The Berlin Declaration on Open Access to Knowledge in the Sciences and Humanities of October 2003, the third major public statement in support of open access, clinched the transition of open access (OA) principles from periphery to mainstream in the world of policymakers and digital library developers alike. While the three foundational declarations, (Budapest, Bethesda, Berlin), vary in nuance and domain, they share two complementary strategies for promulgating OA, namely, self-archiving (depositing scholarly articles in open electronic archives) and open access journals (either through the transition of existing, or creation of new journals).

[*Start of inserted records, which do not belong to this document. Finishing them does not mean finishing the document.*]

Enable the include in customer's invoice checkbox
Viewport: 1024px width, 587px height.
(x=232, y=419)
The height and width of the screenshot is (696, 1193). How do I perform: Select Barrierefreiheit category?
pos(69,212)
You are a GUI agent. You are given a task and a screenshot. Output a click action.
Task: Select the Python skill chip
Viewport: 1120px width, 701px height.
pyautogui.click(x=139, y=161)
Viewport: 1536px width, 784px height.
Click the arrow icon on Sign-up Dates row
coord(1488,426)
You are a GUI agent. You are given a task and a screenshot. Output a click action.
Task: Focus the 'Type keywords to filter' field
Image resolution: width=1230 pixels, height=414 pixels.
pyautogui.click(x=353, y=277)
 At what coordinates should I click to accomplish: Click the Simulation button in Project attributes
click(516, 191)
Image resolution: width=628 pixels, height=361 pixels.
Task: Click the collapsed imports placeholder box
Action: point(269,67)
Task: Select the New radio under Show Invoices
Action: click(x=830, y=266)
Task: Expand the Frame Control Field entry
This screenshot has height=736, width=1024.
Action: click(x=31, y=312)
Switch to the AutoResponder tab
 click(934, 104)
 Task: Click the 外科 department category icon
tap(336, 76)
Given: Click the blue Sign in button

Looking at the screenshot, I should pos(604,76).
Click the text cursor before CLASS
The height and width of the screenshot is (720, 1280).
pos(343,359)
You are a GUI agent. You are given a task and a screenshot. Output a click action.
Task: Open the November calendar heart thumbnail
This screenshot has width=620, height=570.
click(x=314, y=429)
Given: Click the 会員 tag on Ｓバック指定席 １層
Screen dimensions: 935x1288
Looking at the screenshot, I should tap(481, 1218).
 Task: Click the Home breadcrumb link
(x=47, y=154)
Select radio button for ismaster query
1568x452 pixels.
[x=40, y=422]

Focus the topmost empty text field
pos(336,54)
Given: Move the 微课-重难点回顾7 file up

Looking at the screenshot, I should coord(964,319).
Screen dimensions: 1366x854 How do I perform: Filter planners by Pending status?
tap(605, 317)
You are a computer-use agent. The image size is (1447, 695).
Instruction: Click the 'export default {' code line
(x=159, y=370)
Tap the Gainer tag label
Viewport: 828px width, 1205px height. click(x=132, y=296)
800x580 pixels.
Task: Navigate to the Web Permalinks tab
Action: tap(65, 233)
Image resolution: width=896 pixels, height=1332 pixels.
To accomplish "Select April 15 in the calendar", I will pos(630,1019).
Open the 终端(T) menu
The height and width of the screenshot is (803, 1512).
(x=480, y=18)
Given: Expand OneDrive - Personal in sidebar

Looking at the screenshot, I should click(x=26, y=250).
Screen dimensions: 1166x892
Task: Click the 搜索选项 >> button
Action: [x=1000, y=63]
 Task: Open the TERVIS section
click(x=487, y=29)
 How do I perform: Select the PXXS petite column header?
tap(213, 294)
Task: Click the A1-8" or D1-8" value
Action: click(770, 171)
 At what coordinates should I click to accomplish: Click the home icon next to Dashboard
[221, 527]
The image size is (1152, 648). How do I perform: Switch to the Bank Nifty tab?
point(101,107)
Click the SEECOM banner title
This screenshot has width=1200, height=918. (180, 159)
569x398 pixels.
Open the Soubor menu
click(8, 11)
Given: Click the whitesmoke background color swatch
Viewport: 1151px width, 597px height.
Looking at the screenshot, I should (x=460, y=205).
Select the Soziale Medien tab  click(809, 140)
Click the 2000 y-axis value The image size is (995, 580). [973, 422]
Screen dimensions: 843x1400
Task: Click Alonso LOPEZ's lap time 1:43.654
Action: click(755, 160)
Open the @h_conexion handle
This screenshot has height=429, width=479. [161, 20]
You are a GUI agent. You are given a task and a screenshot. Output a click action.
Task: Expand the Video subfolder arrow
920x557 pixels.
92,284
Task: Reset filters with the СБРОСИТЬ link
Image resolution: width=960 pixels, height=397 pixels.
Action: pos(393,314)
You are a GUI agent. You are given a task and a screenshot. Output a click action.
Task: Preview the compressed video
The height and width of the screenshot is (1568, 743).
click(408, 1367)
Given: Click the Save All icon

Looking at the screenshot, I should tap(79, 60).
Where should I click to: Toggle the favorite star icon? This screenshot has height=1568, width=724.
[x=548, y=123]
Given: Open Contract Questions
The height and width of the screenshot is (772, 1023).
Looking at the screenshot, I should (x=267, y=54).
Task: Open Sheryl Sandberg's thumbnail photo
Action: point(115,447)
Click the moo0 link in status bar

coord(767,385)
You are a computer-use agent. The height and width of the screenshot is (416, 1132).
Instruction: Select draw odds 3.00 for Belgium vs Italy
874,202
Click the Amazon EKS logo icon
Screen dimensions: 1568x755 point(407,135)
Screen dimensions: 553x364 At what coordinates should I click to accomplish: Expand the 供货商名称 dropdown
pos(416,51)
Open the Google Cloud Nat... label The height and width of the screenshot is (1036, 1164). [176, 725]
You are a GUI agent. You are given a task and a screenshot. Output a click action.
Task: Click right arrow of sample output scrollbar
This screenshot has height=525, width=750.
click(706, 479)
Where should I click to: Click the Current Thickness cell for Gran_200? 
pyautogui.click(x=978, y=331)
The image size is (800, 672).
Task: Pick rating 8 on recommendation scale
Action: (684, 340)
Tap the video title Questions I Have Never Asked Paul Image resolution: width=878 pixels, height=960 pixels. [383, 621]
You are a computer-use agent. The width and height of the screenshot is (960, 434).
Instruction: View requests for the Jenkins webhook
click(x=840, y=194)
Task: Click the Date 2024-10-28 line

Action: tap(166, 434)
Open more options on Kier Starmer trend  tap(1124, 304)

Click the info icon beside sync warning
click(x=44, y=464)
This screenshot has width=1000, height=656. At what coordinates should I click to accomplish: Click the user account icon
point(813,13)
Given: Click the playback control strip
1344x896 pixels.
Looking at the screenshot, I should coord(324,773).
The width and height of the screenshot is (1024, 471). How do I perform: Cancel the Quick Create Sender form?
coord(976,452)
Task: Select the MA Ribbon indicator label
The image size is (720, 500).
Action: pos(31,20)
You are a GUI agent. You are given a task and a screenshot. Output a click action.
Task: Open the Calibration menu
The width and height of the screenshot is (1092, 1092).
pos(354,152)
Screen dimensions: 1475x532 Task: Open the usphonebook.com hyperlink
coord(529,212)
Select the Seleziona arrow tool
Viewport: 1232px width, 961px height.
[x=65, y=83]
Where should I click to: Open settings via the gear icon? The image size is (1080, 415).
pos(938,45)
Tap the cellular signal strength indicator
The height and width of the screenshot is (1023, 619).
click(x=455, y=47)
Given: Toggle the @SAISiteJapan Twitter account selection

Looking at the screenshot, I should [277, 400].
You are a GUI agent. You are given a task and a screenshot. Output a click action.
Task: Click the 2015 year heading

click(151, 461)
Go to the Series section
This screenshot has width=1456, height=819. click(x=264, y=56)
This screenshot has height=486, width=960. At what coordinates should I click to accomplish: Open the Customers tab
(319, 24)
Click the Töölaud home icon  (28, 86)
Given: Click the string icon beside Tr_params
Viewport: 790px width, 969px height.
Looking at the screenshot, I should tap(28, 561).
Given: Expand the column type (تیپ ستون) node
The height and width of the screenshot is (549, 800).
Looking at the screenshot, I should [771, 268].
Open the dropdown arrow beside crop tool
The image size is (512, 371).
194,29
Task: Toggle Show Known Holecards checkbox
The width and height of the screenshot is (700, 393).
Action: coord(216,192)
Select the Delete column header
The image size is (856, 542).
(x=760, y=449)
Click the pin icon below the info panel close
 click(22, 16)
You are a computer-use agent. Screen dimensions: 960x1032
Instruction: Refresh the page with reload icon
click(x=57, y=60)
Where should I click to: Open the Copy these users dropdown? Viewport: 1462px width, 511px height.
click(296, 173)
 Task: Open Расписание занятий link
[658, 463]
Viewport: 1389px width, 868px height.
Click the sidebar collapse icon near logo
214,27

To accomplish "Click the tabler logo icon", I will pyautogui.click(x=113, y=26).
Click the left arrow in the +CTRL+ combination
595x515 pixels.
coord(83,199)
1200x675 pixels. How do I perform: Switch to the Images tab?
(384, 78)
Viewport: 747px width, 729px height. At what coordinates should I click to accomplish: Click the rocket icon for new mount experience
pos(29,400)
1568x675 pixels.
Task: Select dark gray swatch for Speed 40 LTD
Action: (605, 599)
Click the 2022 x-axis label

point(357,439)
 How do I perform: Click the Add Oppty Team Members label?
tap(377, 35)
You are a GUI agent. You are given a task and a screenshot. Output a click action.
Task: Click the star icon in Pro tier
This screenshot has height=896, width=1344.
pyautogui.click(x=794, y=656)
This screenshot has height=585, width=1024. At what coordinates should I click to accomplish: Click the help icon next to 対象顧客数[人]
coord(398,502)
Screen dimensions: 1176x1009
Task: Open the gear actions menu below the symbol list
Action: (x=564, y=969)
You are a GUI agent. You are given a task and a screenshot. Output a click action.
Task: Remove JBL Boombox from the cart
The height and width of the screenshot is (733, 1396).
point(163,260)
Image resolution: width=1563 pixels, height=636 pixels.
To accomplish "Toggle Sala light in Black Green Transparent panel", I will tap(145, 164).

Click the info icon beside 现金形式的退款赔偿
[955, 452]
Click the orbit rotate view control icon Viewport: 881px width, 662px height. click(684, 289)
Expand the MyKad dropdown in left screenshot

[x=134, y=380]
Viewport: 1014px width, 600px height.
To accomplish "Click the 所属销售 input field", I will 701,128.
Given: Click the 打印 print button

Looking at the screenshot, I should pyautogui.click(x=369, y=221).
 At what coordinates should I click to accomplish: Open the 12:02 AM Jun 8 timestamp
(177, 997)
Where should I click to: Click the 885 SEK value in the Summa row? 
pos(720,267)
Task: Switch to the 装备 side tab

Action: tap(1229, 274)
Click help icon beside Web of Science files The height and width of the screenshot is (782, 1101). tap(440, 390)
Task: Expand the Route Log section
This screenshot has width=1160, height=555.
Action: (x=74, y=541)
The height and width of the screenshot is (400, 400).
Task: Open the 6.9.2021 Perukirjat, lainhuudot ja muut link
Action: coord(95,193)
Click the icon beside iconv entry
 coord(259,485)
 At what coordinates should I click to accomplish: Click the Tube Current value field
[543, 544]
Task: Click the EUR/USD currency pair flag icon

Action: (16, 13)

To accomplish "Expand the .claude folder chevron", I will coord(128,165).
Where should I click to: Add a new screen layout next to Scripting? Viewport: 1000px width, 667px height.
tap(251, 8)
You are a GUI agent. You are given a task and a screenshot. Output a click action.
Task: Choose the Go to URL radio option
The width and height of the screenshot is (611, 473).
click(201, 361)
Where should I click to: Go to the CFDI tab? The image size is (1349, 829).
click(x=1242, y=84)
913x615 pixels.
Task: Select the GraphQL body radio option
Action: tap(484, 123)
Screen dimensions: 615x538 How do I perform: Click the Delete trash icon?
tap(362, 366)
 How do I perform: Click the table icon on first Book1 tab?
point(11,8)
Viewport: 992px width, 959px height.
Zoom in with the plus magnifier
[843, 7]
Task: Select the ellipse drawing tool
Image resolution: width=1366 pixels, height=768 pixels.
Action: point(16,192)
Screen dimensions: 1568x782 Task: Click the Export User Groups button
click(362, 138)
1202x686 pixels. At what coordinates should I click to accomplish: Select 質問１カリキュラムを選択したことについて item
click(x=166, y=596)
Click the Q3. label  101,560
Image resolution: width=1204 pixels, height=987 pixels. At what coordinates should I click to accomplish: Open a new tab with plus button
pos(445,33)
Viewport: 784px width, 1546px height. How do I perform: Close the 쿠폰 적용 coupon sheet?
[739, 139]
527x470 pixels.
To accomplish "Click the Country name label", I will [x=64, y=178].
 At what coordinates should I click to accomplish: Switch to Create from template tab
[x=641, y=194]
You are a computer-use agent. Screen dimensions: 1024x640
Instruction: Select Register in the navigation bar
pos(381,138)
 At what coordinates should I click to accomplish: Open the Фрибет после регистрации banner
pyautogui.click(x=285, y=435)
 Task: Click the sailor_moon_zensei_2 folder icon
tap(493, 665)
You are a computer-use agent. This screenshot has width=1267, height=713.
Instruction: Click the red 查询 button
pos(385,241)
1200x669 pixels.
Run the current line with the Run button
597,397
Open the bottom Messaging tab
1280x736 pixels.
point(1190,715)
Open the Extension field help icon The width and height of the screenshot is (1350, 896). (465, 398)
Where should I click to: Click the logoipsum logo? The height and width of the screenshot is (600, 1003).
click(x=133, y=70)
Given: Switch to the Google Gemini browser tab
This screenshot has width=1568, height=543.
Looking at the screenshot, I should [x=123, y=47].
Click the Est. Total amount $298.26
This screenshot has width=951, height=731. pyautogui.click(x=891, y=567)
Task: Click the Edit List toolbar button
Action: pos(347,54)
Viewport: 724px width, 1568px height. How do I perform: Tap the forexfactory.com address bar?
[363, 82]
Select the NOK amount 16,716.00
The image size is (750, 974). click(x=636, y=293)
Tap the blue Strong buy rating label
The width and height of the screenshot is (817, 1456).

With 164 organizational national and international signatories as of May 2006, the Berlin Declaration continues to evolve through annual conferences and by following the "Roadmap" devised in 2004 to implement Open Access. This influential 10-step plan provides guidelines for raising awareness, developing organizational policies, creating a sustainable infrastructure and legal framework, supporting OA journals, and securing long-term organizational commitments.

ROARMAP, the Registry of Open Access Repository Material Archiving Policies, (described more fully in section 4.1.4), maintained by EPrints.org at the University of Southampton, tracks policies and mandates worldwide, as recommended by the Berlin Declaration (http://www.eprints.org/openaccess/policysignup/).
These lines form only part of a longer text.